*Activity*: From the news story about the new 3-D mammography machines, reproduce word for word the part that opens with the words containing "AMORY, Miss. (WCBI)" and closes with "using an apple.".

*Provided passage*:
All NMHS hospitals get new 3-D mammography machines to detect breast cancer earlier and more often

AMORY, Miss. (WCBI) – October is Breast Cancer Awareness Month and on Monday, North Mississippi Health Services announced that all of its community hospitals are now equipped with 3-D mammography machines.

The 3-D machines perform a 50-degree sweep of the body, taking images at multiple levels.

“With the 2-D (mammogram), you get one image of the breast,” says Brandy Haney, the lead mammographer at North Mississippi Medical Center Gilmore-Amory. “With the 3-D, while you’re compressed, this part of the machine is going to move slightly (one) way and then it will slowly go back the other way and it’s taking (photos of) slices throughout the breast. It gives the radiologists more to look at, so they can catch things sooner.”

Technicians at NMMC Gilmore-Amory demonstrated how the machines work using an apple.

“3-D is really good for the denser breast tissue, because it’s able to see through that a little bit better and that way they can catch things a little bit sooner,” Haney says.

The new machines are 43.5 percent more likely to detect cancer than a 2-D machine and use 30 percent less radiation.

“When you catch (cancer) earlier, the chances of saving that life increase astronomically,” says Cathy Mitchell, Chief Operating Officer and chief nursing officer for NMMC Gilmore-Amory.

That precision also reduces the need for follow-up appointments.

[Stored data]
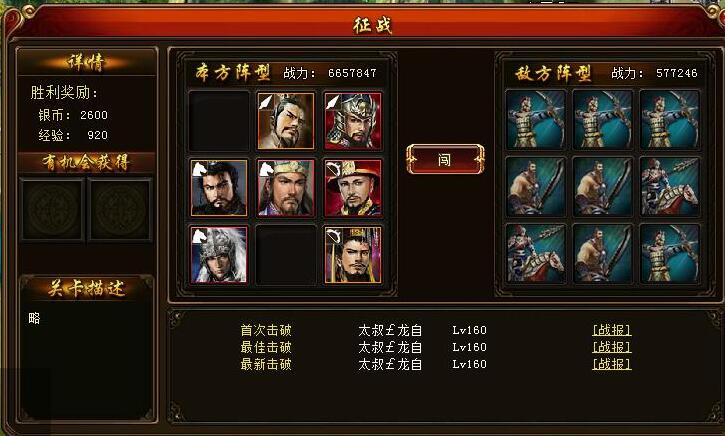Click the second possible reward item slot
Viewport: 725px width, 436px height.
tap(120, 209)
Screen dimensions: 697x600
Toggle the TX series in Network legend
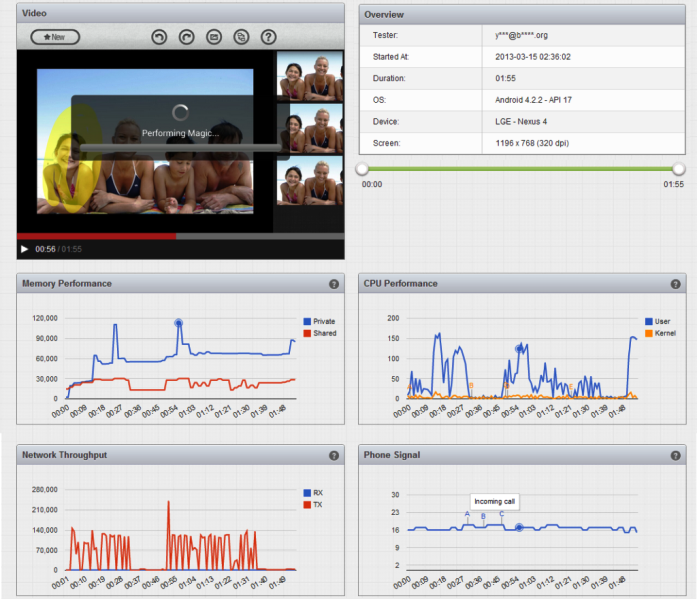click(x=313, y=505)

*Exercise result*:
AMORY, Miss. (WCBI) – October is Breast Cancer Awareness Month and on Monday, North Mississippi Health Services announced that all of its community hospitals are now equipped with 3-D mammography machines.

The 3-D machines perform a 50-degree sweep of the body, taking images at multiple levels.

“With the 2-D (mammogram), you get one image of the breast,” says Brandy Haney, the lead mammographer at North Mississippi Medical Center Gilmore-Amory. “With the 3-D, while you’re compressed, this part of the machine is going to move slightly (one) way and then it will slowly go back the other way and it’s taking (photos of) slices throughout the breast. It gives the radiologists more to look at, so they can catch things sooner.”

Technicians at NMMC Gilmore-Amory demonstrated how the machines work using an apple.